## Supplied data
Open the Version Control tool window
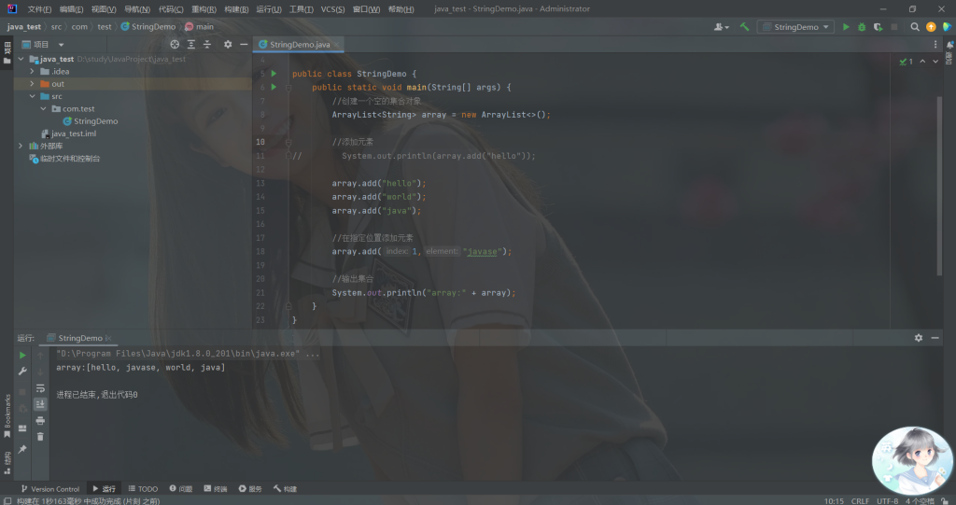This screenshot has width=956, height=505. (50, 488)
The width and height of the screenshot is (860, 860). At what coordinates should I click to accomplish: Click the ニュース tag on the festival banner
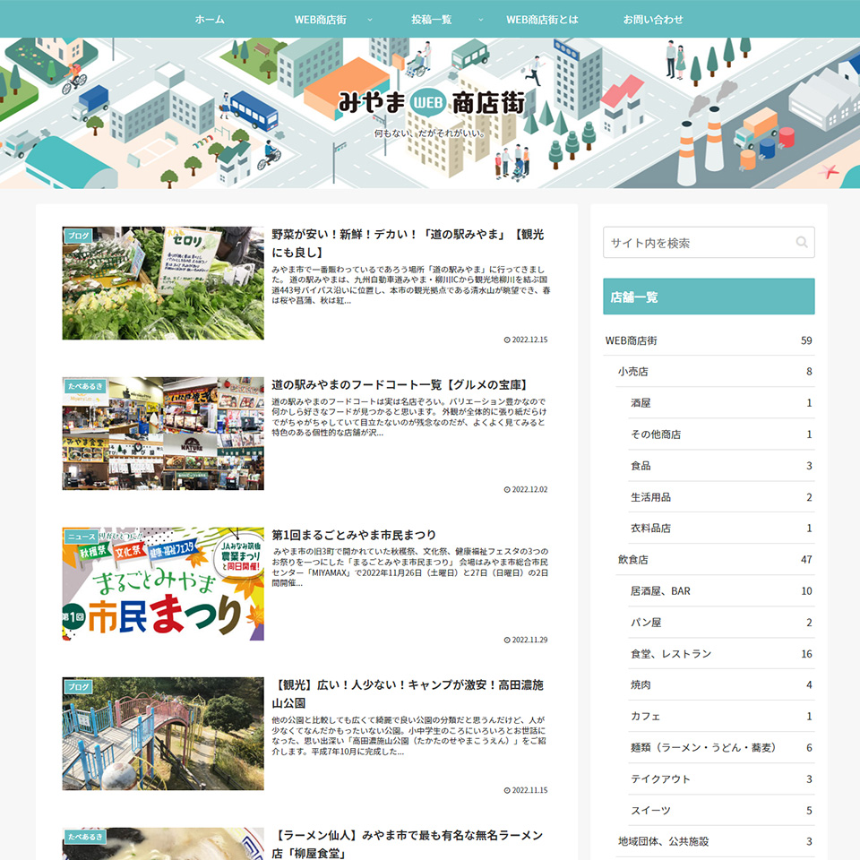coord(82,537)
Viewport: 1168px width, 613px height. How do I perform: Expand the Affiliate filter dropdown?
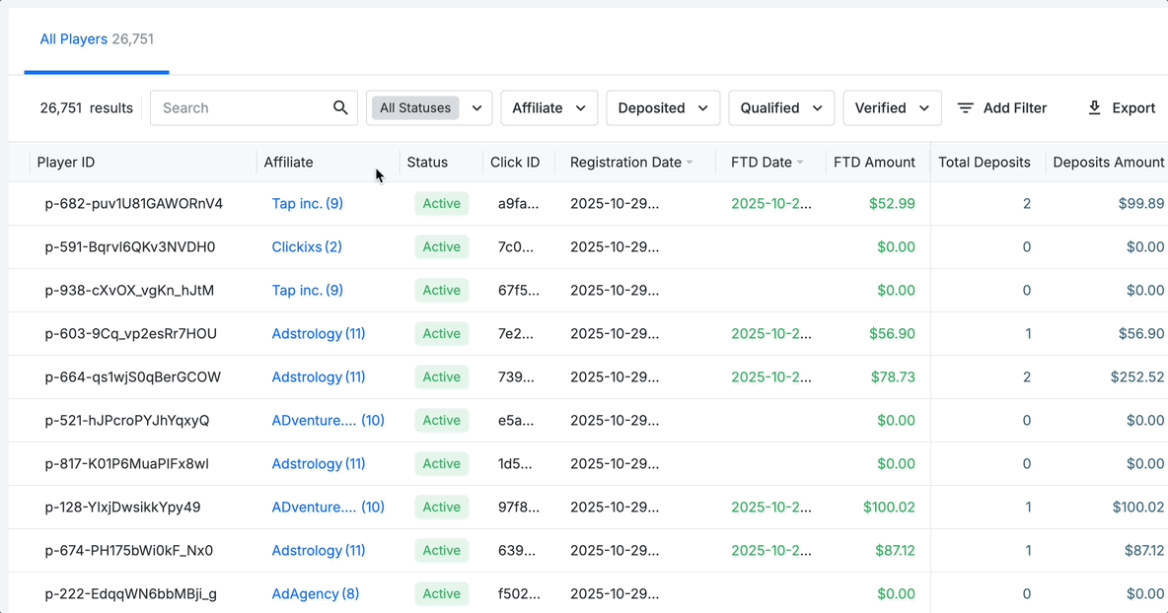coord(549,107)
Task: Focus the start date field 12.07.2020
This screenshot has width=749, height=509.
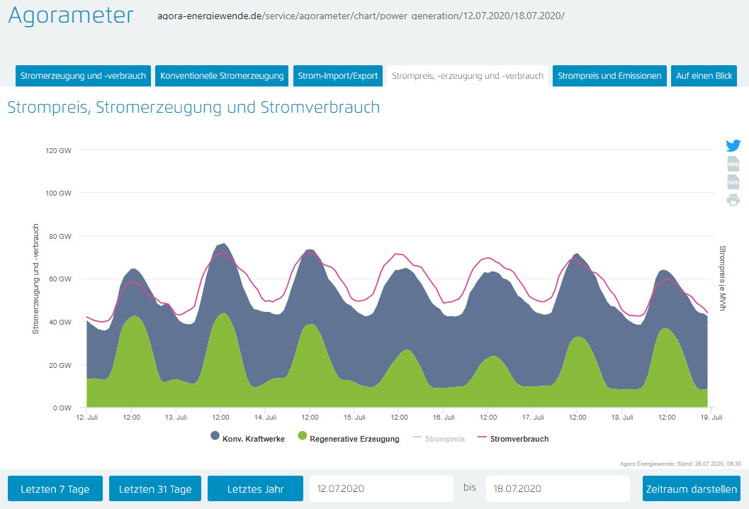Action: pos(381,489)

## Instructions for the task
Excluding the pictures, write out exactly the lines from the line that contains "Viewport: 1168px width, 613px" through the end of the records.

## Exercise answer
Viewport: 1168px width, 613px height. How do I perform: Expand the Affiliate filter dropdown?
coord(549,107)
Task: Focus the start date field 12.07.2020
This screenshot has width=749, height=509.
Action: pos(381,489)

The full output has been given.